The things I like about it:
-I can use a handwriting feature with my digitizer pens on the tablet and phone
-It syncs quickly and reliably
-There are so many ways I can take a note (audio, speech to text, photo, pdf import, typed, handwritten, web articles)
-The tags/stacks/organization of it
-The reminders
-The fact that it emails reminders (haven't figured this one out yet)
-The Android widget
-The Chrome integration (haven't used much yet)

The things I wish it did (I know, I'm being greedy, but a little constructive criticism never hurt anyone, right?)
-I wish the handwriting thing between the phone and windows application worked more cohesively (I don't think it does...but I haven't really tried too hard)
-I wish it let me see just certain tags in the Android version...it might do this too, but I haven't figured it out yet...wait, update..it literally took me two seconds to figure this out...dumb me...just go to the main homepage in the app and select 'tags' instead of notebooks.  Whooopsy.
-I for some reason can't title a handwritten note in the android app until after I finish and save the note.  That's annoying.

I really, really love Evernote.  

Tonight, I plan to take get my baby in bed, take my dog for a walk, take a bath (during which I'll read for fun), then start my first short story of the year.  Let's see if I accomplish all of this considering it's already 7:30.


Friday, January 2, 2015

Happy New Year! 2015 is going to be good.

I'm feeling all sorts of positive lately.  NaNoWriMo really has to get the credit.  I've always wanted to dedicate time to writing so for the three decades or so of my life that I wasn't writing consistently, I always had a vague regretful feeling on a day to day basis.  Like I was always neglecting some very necessary task.  But for the past two months, I've been able to sit back and relax, knowing that I've been diligently working on my second book and looking forward to all the possibilities that come with this new writing lifestyle.

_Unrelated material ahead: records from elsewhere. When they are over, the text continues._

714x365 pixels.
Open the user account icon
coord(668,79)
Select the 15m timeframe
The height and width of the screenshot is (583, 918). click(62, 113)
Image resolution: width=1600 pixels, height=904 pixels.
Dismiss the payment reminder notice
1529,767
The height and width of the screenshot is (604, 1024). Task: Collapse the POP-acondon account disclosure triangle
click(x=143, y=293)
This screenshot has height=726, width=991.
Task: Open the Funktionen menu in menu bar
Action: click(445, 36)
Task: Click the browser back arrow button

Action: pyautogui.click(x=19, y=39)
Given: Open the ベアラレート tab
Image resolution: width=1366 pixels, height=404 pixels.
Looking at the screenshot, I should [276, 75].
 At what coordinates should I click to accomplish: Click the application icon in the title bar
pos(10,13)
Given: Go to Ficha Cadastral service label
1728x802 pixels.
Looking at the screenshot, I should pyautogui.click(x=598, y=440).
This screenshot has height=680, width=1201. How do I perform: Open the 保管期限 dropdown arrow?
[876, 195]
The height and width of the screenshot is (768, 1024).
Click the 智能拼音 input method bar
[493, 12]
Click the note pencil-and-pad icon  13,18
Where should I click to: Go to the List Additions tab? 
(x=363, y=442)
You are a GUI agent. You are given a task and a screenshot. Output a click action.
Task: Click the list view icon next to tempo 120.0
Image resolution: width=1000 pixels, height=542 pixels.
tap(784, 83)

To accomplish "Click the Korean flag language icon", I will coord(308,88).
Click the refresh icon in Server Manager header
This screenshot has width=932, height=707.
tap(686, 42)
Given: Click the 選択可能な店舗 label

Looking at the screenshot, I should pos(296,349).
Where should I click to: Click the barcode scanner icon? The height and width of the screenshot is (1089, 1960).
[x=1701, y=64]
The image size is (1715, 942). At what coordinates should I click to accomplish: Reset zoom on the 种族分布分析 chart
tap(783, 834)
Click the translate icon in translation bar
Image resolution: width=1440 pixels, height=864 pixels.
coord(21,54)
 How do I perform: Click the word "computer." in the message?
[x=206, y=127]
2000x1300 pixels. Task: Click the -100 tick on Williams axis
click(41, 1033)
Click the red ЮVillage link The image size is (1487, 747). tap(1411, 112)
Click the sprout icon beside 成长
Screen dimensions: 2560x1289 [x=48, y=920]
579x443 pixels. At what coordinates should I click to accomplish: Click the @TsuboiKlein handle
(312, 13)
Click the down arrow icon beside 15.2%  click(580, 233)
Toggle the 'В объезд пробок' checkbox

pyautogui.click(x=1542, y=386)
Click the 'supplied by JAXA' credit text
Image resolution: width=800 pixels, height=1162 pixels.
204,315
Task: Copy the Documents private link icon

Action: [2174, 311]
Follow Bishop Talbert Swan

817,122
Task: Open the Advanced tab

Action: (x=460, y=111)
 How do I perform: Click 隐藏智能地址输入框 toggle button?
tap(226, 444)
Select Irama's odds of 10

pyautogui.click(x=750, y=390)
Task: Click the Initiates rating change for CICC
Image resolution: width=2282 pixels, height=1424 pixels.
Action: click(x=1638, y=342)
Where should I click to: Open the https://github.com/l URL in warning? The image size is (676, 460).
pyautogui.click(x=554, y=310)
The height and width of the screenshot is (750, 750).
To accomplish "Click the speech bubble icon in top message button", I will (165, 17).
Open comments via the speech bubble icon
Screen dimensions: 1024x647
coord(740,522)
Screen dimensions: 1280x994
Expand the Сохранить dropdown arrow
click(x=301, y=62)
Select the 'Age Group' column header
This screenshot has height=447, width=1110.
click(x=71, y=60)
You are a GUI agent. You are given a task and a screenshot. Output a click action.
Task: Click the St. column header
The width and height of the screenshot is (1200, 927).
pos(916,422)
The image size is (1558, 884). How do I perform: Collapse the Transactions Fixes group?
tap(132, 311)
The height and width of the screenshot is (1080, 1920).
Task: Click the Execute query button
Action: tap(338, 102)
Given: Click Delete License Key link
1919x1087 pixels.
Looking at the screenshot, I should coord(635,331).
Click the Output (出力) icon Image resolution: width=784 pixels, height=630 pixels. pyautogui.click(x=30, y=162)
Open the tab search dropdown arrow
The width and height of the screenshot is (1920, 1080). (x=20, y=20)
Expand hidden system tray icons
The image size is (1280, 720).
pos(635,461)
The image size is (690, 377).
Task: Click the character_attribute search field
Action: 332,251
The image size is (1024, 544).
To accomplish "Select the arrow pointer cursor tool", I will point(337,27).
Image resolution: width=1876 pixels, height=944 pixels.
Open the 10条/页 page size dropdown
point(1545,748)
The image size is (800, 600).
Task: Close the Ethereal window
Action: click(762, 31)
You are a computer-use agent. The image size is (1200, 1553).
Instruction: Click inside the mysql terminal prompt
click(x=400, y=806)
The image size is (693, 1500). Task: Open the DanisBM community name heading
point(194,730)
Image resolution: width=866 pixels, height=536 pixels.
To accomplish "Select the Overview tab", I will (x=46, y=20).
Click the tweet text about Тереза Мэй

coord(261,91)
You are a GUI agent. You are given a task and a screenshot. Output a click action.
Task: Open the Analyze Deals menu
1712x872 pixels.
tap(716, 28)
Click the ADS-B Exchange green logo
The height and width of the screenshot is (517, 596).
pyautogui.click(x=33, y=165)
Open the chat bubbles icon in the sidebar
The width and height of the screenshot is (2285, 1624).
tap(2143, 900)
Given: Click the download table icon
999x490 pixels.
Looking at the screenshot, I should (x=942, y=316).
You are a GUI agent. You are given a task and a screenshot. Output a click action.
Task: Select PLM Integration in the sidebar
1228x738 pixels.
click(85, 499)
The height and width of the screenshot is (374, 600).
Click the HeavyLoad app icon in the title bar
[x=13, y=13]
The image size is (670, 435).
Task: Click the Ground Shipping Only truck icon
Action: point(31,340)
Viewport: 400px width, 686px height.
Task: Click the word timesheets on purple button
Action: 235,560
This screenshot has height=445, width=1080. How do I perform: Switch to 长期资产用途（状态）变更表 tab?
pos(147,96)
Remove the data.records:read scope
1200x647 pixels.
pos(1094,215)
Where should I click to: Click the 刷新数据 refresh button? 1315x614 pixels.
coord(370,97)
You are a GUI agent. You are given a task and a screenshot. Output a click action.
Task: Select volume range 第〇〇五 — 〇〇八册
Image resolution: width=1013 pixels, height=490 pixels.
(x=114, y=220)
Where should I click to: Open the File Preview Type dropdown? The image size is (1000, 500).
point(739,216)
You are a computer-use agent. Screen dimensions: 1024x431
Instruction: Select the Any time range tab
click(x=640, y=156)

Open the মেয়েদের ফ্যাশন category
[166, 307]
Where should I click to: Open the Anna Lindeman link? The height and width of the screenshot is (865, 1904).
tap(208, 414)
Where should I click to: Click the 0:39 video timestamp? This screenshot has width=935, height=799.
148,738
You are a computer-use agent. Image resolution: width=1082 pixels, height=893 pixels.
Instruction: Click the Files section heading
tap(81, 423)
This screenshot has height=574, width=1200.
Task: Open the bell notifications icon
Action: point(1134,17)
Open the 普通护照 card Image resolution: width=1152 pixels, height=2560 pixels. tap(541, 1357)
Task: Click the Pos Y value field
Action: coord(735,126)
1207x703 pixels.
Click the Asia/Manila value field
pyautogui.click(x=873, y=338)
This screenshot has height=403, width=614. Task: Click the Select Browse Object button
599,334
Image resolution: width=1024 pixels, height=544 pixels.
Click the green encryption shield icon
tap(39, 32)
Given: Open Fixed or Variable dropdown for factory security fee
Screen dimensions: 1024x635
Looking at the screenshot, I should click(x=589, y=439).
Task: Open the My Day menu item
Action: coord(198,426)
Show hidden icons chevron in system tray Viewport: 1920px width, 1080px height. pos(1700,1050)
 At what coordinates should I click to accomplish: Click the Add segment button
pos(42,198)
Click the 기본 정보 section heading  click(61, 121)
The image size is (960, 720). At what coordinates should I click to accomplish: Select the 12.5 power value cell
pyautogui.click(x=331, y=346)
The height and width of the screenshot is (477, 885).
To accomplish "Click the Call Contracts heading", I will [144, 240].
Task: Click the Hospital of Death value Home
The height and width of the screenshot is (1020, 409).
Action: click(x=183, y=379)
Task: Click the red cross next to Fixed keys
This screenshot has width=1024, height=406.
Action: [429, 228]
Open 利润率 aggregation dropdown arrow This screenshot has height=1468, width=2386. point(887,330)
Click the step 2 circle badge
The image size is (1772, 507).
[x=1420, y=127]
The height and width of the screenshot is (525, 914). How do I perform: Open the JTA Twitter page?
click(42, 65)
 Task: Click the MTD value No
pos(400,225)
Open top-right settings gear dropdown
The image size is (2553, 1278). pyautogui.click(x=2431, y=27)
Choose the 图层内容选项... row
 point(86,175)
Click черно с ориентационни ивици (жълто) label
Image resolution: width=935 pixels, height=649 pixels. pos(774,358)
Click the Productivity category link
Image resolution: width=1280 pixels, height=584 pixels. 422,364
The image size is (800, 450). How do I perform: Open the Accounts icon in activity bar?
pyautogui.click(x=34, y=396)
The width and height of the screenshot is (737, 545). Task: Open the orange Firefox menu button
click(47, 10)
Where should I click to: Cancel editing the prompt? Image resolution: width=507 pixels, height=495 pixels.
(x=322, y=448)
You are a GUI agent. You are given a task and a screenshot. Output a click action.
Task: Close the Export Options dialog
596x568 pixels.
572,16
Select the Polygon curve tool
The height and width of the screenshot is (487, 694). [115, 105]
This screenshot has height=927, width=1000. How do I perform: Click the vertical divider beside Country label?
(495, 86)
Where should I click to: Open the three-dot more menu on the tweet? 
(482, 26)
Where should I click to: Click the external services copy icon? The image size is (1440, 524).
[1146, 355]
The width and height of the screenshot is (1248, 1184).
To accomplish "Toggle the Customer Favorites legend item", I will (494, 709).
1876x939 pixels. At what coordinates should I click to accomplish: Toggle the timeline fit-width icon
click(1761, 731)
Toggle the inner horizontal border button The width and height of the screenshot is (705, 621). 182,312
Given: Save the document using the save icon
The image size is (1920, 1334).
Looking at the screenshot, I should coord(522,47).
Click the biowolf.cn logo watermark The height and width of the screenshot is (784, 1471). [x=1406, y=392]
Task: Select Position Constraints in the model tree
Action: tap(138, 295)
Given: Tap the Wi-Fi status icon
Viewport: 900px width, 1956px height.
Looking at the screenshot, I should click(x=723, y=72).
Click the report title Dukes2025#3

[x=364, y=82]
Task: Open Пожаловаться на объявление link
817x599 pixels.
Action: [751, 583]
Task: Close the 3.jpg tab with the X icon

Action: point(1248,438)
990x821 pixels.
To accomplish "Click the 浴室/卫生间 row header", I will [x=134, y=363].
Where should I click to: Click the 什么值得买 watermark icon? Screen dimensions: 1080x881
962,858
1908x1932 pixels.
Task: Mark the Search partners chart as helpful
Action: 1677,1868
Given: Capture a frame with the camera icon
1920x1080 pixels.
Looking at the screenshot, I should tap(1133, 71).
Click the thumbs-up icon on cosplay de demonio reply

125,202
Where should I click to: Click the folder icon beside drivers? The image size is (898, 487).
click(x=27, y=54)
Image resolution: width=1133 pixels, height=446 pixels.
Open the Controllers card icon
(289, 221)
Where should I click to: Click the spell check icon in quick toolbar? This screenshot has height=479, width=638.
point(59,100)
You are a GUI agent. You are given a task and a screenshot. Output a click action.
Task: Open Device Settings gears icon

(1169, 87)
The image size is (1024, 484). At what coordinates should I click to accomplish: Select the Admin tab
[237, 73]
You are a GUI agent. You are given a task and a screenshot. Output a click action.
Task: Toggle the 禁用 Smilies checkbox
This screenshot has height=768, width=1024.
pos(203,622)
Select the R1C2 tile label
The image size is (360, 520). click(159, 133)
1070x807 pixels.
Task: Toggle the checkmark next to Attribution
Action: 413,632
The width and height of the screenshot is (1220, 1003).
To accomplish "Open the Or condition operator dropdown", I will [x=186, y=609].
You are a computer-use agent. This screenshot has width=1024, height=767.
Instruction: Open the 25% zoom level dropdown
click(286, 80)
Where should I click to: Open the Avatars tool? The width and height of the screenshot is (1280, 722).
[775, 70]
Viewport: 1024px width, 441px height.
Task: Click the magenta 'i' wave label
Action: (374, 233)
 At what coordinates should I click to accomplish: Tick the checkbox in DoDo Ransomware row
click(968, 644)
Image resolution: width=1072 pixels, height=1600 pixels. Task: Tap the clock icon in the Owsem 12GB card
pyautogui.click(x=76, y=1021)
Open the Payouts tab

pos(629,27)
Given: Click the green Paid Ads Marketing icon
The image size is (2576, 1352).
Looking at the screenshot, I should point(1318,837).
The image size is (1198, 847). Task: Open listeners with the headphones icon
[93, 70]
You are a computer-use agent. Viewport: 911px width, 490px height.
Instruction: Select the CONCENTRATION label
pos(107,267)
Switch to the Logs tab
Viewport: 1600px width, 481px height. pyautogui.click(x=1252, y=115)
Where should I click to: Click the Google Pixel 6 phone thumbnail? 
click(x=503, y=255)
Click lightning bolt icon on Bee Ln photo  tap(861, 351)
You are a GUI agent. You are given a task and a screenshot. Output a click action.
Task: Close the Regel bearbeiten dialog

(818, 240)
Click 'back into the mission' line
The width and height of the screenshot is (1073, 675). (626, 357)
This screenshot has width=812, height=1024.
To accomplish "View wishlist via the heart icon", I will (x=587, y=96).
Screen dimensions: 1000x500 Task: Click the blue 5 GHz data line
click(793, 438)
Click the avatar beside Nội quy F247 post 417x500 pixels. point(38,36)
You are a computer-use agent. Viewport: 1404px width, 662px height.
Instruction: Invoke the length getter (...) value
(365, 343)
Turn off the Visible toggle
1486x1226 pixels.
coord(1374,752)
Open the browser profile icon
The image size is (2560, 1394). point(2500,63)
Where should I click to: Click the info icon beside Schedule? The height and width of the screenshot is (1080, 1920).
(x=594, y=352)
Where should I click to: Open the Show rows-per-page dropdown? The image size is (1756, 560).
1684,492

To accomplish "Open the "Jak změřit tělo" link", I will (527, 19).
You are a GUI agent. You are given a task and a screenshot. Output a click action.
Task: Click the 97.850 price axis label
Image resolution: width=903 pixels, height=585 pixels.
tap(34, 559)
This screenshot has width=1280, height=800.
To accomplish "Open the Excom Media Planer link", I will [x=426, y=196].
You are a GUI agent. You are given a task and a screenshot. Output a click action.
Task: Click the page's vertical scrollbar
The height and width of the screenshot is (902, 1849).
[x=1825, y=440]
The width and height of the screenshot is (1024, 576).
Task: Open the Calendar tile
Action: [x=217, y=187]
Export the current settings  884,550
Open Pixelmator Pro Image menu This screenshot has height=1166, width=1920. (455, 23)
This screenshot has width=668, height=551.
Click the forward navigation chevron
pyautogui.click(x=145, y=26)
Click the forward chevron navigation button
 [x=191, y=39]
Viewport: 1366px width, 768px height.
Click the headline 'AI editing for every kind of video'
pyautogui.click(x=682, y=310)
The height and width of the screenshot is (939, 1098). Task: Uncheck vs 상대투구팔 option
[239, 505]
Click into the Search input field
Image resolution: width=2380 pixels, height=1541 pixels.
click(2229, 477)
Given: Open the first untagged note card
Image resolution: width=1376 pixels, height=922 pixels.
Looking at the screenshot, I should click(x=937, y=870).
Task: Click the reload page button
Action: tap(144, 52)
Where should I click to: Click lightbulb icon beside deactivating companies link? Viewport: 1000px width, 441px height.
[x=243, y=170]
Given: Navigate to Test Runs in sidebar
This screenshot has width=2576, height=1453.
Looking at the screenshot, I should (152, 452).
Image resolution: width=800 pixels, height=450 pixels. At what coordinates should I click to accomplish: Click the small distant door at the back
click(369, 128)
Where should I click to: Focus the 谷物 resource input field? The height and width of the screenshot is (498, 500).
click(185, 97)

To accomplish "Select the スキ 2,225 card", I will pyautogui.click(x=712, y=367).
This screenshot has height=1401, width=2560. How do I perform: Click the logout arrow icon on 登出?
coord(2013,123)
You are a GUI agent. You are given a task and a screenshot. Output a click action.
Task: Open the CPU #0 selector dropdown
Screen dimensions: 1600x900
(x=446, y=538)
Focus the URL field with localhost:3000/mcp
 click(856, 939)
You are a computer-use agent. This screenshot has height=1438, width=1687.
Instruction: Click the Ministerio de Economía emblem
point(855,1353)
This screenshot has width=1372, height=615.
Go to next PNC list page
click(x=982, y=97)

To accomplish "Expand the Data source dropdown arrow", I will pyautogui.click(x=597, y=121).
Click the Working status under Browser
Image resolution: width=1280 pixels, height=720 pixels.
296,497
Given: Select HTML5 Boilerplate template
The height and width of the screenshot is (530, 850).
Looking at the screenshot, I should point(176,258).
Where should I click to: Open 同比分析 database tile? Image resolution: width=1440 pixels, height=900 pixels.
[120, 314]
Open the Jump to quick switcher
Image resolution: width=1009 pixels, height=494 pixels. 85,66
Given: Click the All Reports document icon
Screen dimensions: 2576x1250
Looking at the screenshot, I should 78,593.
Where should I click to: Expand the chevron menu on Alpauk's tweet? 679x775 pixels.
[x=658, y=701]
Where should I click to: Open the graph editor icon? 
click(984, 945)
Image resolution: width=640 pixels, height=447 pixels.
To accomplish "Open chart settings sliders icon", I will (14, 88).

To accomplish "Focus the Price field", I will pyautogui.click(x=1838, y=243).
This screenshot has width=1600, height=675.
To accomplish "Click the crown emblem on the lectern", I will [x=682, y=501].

So now every other task in my life is done with a more positive attitude.  Going for a 4 mile run today, playing with my daughters, watching a movie with my husband, online window shopping for a new tablet (that's sort of a disgusting obsession, but whatever), watching episodes endlessly on Netflix, cleaning, all done with a brighter smile on my face.  Because even if I suck, even if I'm writing things that will never be read by anyone other than me and the very sweet friends and family that offer (I should probably get them presents), at least it's fulfilling and it's something I feel passionately about.

So here's to the New Year and the possibilities that come along with it.  I plan to get started on my first short story sometime today.

I currently want the HP Stream 7...by the way...because it's only $99 and has full Windows.  It's a disgusting obsession that deserves that description twice in one blog post, but I can't get enough of these handy portable devices.



Oh, and I really want the Fitbit Surge.  That's something that will really happen, sometime soon, I hope.  It measures heart rate 24 hours, even during exercise, it has GPS, measures distance all day, comes from one of the best current fitness companies, even gives messages (I just reread that and thought I wrote 'massages', which would certainly make it the best-selling device of any kind of all time).


So in my defense, I didn't get much of anything for Christmas (a shower radio after the old one broke...okay, okay, so it's also a bluetooth speaker, but it was cheap).

Now that I've gotten everything off my mind, I'll go back to watching Gilmore Girls and deciding how to plan out my first story of the year.  Two more days off of work....this break sure is going fast.